Re: Client-side highlighting; tag proposal

Joe English (jenglish@crl.com)
Tue, 14 Mar 1995 23:13:58 +0500


sjd@ebt.com (Steven J. DeRose) wrote:

> At 1:35 AM 3/14/95 +0500, Joe English wrote:
> >This is not much of an issue for HTML documents on the Web,
> >since they tend to be small and are rendered as a single unit
> >anyway. It's not like a browser is going to display the book of
> >Leviticus and have to worry about a marked region starting in Exodus
> >and ending in Deuteronomy.
>
> On the contrary, that is *exactly* the problem. I do have Leviticus on a
> web site, and although my server is kind enough to break it into net-size
> chunks if/when asked, I sure do have to know whether there is some
> long-distance thing in effect, otherwise we can't know to send whatever
> start-tag caused it when sending a smaller piece.

The *browser* only needs to worry about the net-sized chunks though.

Would HyTime spanlocs (or equivalent) help the server in a case like this?
That is, would it be any easier for the server to recognize that
Leviticus is in the middle of a marked range if the range
were identified by an external locator instead of by embedded
<MARK> elements? (or <SPOT> elements, which I'm starting to
like better now.) Maybe it can -- there's an obvious optimization
for the case where both locators are treelocs, but in the general
case I really don't see how it would help.

> >> Likewise, one cannot easily build a stack-based
> >> formatter, e.g. that keys styles off the list of element types in one's
> >> ancestry.
> >
> >This is only partly true, and irrelevant besides.
> >If the browser is going to include this functionality --
> >highlighting regions that may cross element boundaries --
> >it can't use ancestor-driven style resolution in any case,
> >regardless of how the regions are identified.
>
> Your critique is incorrect.

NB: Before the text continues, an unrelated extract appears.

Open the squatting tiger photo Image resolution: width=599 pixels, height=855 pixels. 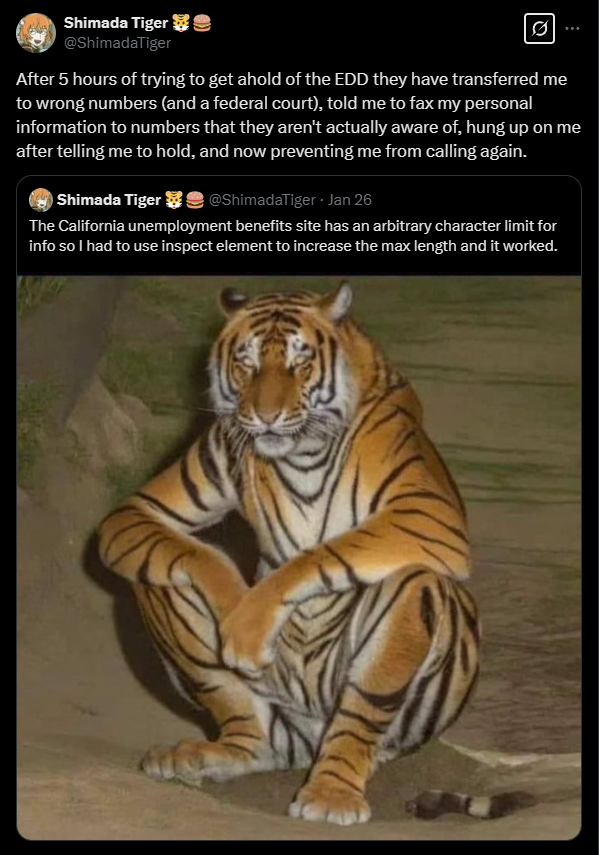click(299, 557)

Existence proof: open a dynatext book, since
> dynatext does in fact use "ancestor-driven style resolution" for SGML.
> It quite happily supports "highlighting regions that may cross element
> boundaries" -- just do a drag-select or a phrase search and watch.

That's basically the point I was trying to make.
See if this makes sense:

> >> Likewise, one cannot easily build a stack-based
> >> formatter, e.g. that keys styles off the list of element types in one's
> >> ancestry.

[ my comment sneakily removed to make it look like Steven was
answering the above and not me --JE ]

> Your critique is incorrect. Existence proof: open a dynatext book, since
> dynatext does in fact use "ancestor-driven style resolution" for SGML.
> It quite happily supports "highlighting regions that may cross element
> boundaries" -- just do a drag-select or a phrase search and watch.

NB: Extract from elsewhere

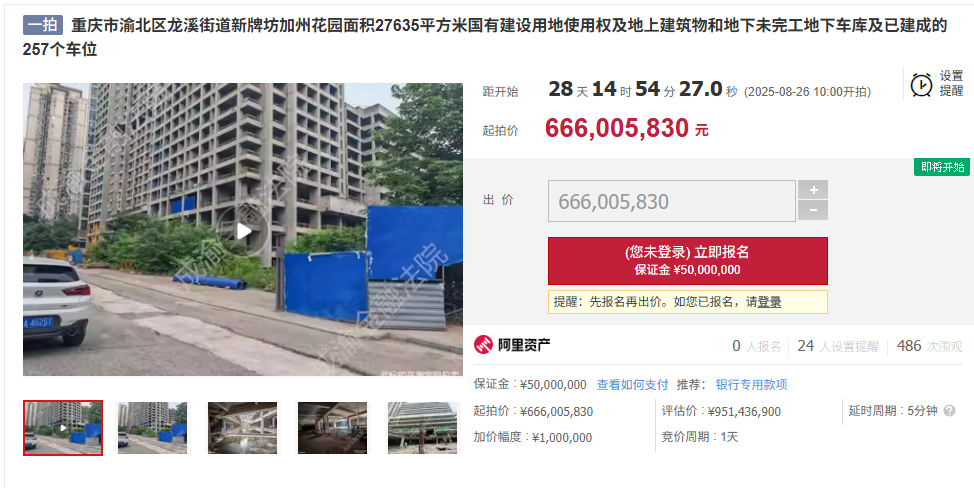
Task: Click the 即将开始 status tag
Action: click(x=942, y=167)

> >And lastly, you *can* use a single-pass parser with a stack-based
> >formatter to keep track of marked spans.
>
> Precisely my point: you must do O(n), not O(lg n). Is that not unfortunate?

How do you format a document with n elements in O(lg n) time?

Once you've *parsed* the document, you can *display any piece of it*
in O(m * d) time (m being the size of the piece, d being the
depth of the element hierarchy -- not exactly O(lg n), but close enough).
This is true of the scheme I had in mind too; tracking the marked
regions during parsing is no more expensive than processing an
LPD would be (that's cheap, BTW). It boils down to doing
something like #POSTLINK processing during the parse; you don't
need to scan backwards during rendering.

I agree with the rest of your points (which I've deleted); HyTime or
HyTime-like locators would be a better approach than <MARK> or
<SPOT> elements would be. I *don't* agree that <MARK> should be
dropped from HTML 3 just because HyTime could do it better, though, any
more than <P align=center> should be eliminated once stylesheets come
along. <MARK> has the distinct advantage of simplicity, for both
browsers and search agents. The arguments against it are IMO not valid.

I also agree that <MARK>-like elements have no place in
DTDs intended for large-scale authoring. HTML is not such
a DTD, though. It's for lightweight presentation and delivery,
and <MARK> is a good lightweight mechanism.

I also also agree that universal support for HyTime in Web browsers
would be great. I have serious doubts that it will happen
any time soon though; the most popular browsers around still don't
support entity declarations or marked sections, and don't even get
attribute value literals right. (If the release of Panorama
causes a mass migration away from Netscape, I'll reconsider
this one, but until that happens I have little hope that HyTime
is a viable solution for the Web as a whole.)

--Joe English

jenglish@crl.com